What you have to do:
Tally the lines of the records below that include the word "screenshot", and write down only that tally.

(Listed records)

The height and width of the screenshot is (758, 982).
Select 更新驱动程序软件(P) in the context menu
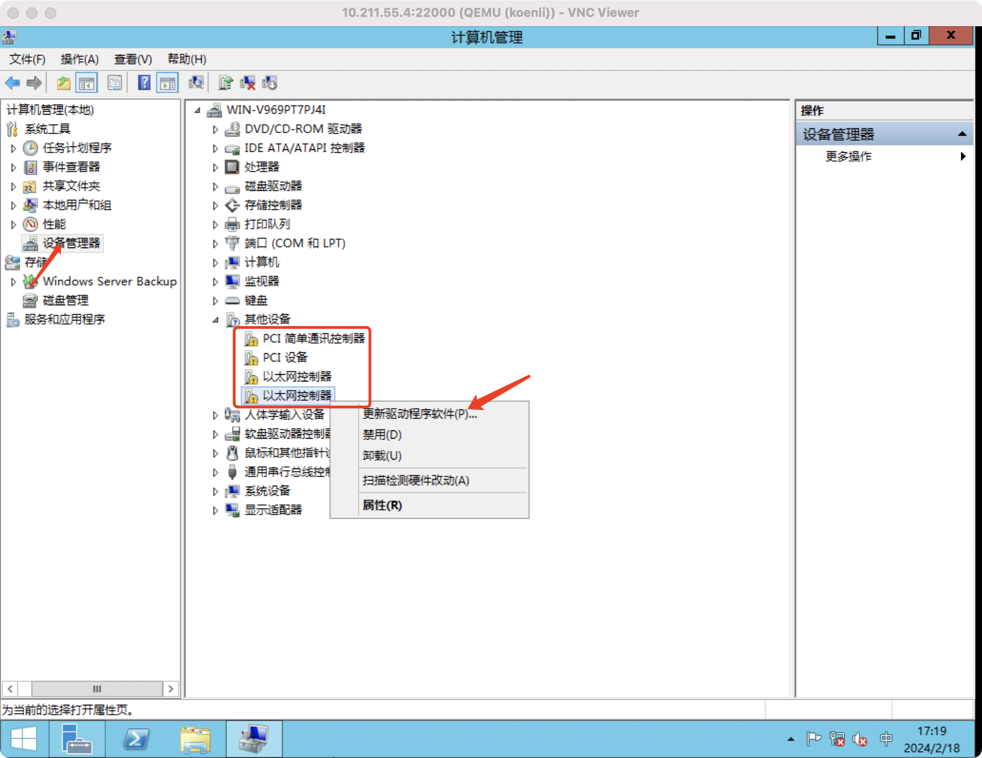click(x=418, y=414)
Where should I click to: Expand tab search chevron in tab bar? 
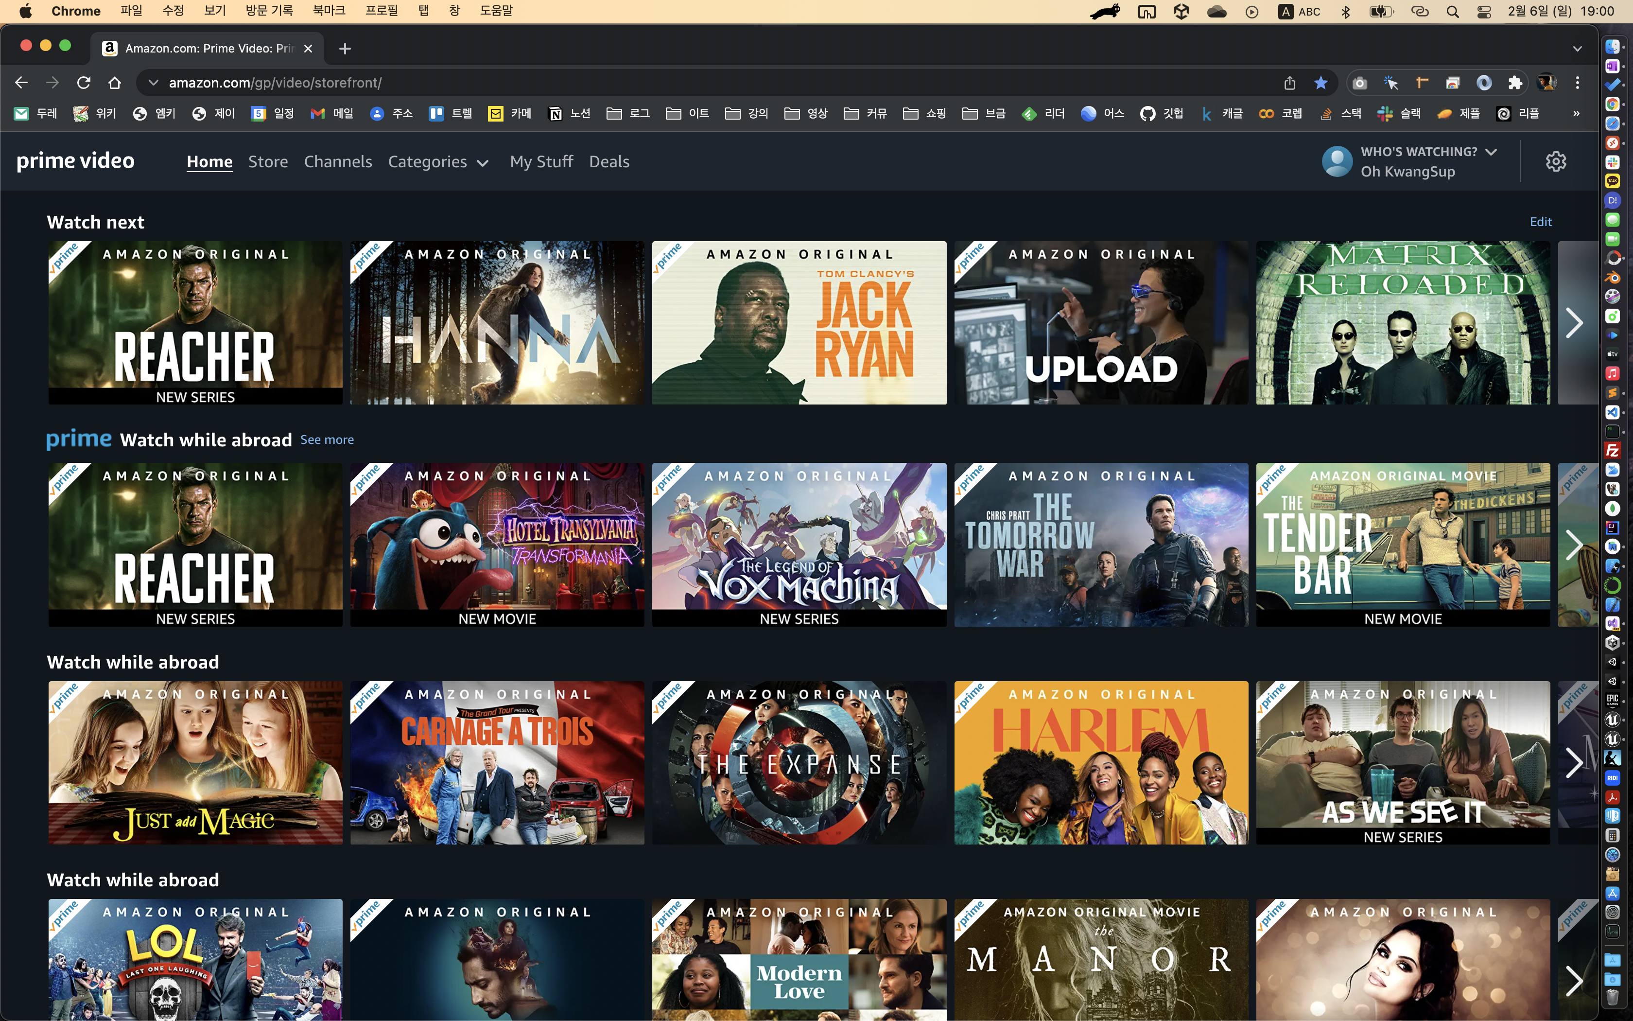tap(1577, 49)
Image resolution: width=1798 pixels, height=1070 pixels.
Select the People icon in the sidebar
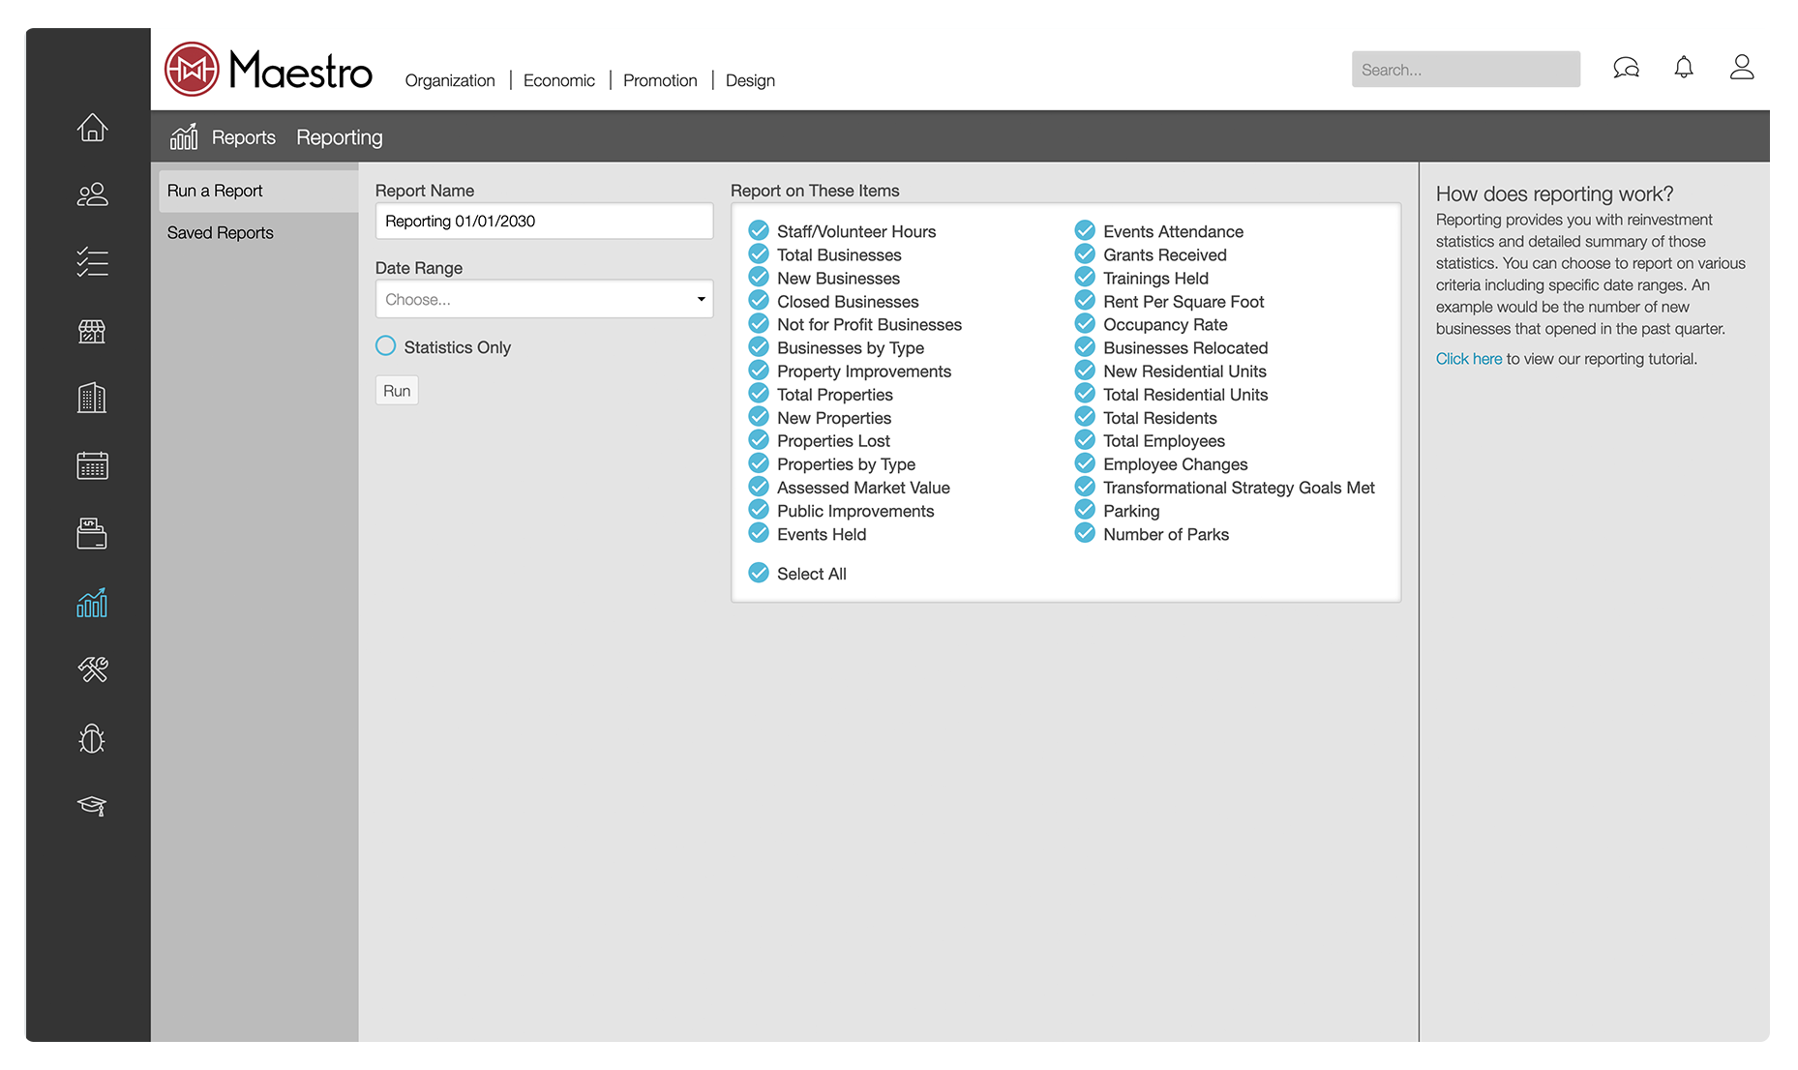point(92,194)
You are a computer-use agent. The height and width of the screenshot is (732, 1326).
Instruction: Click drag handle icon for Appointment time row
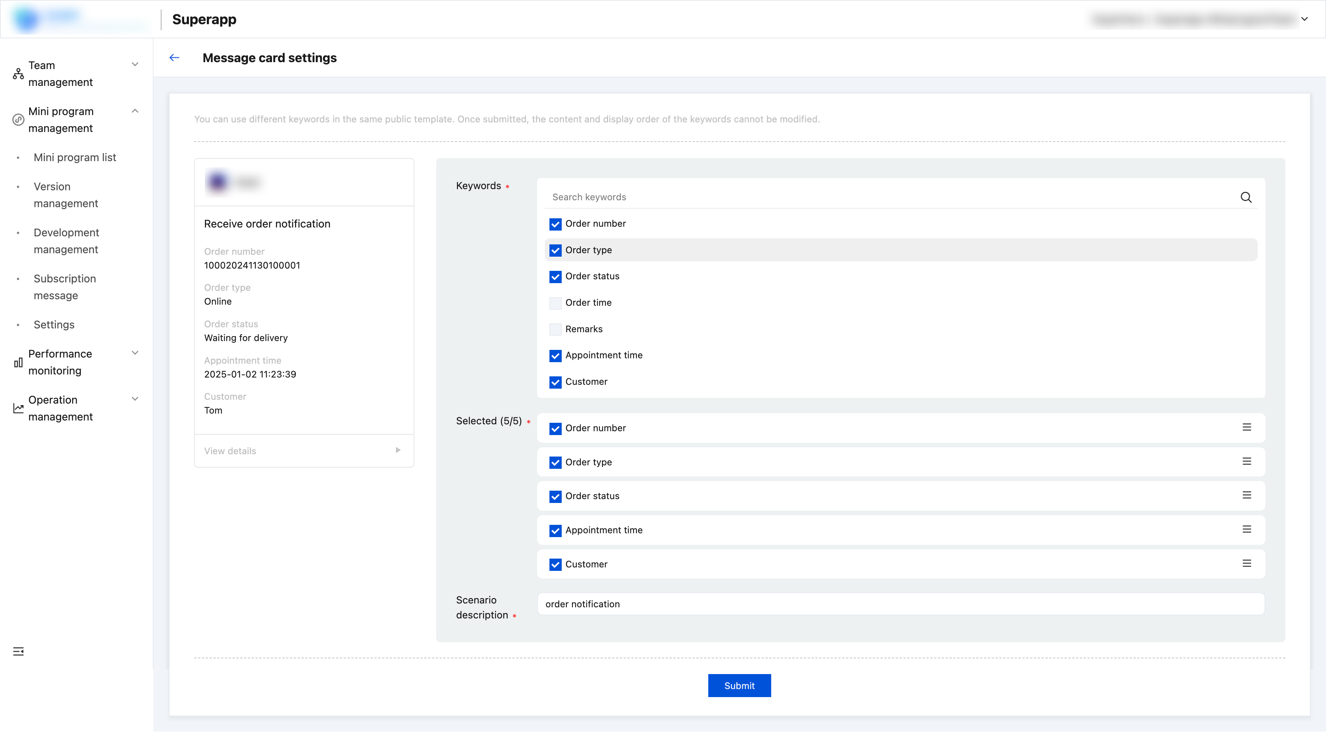click(x=1247, y=529)
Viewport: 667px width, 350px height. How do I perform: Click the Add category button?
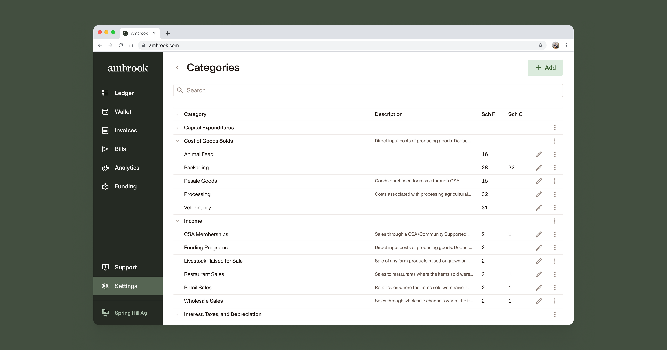pos(545,68)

(End Listed records)

Problem solution:
2